▶ _WHAT THE TASK ASKS_:
As the answer, set down the lines below from the one containing "You are a GUI agent. The screenshot is 355×2576." through the one containing "[Frugal Bookstore] (175, 66)", exactly and inclusively, and no others.

▶ _DATA TO EXAMINE_:
--- START ---

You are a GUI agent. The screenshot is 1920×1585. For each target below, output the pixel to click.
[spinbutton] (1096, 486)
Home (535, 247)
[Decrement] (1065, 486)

--- END ---
--- START ---

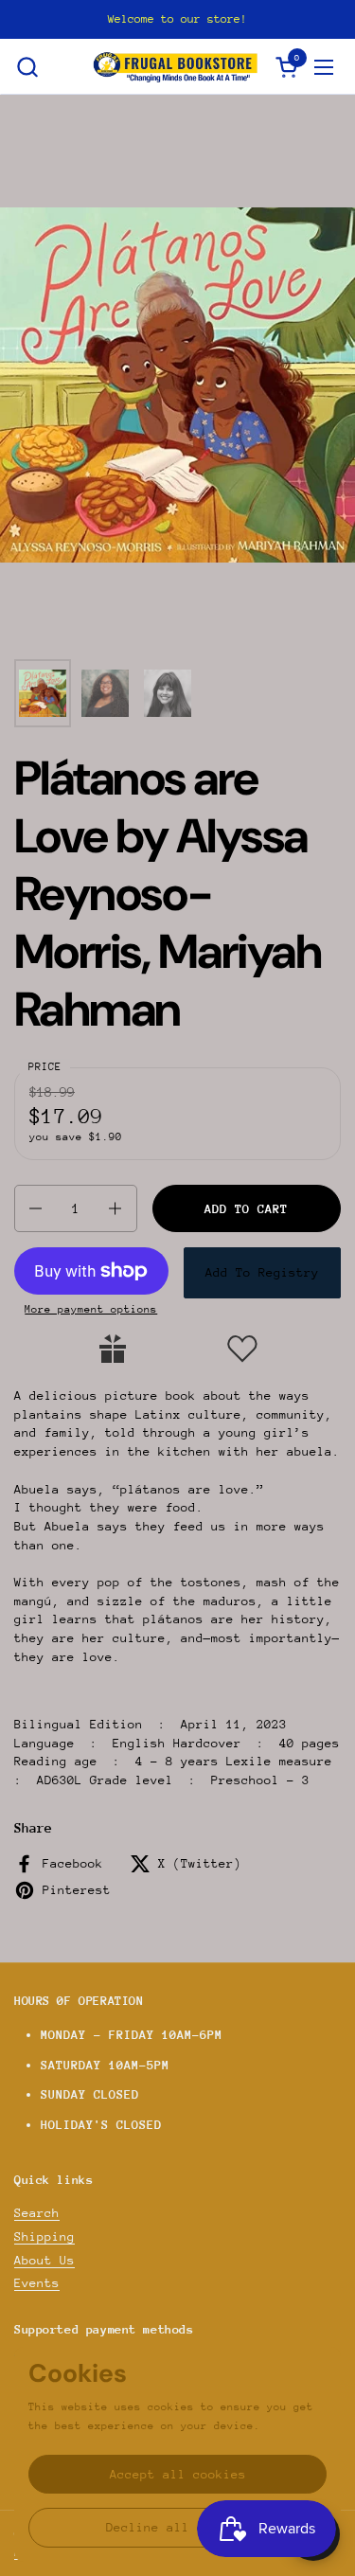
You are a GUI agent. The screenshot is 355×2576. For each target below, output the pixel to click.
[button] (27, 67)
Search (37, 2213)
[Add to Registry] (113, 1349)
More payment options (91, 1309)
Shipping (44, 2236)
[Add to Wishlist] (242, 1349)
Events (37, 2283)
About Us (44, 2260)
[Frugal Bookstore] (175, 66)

--- END ---

▶ _SOLUTION TO THIS TASK_:
You are a GUI agent. The screenshot is 355×2576. For each target below, output the pixel to click.
[button] (27, 67)
Search (37, 2213)
[Add to Registry] (113, 1349)
More payment options (91, 1309)
Shipping (44, 2236)
[Add to Wishlist] (242, 1349)
Events (37, 2283)
About Us (44, 2260)
[Frugal Bookstore] (175, 66)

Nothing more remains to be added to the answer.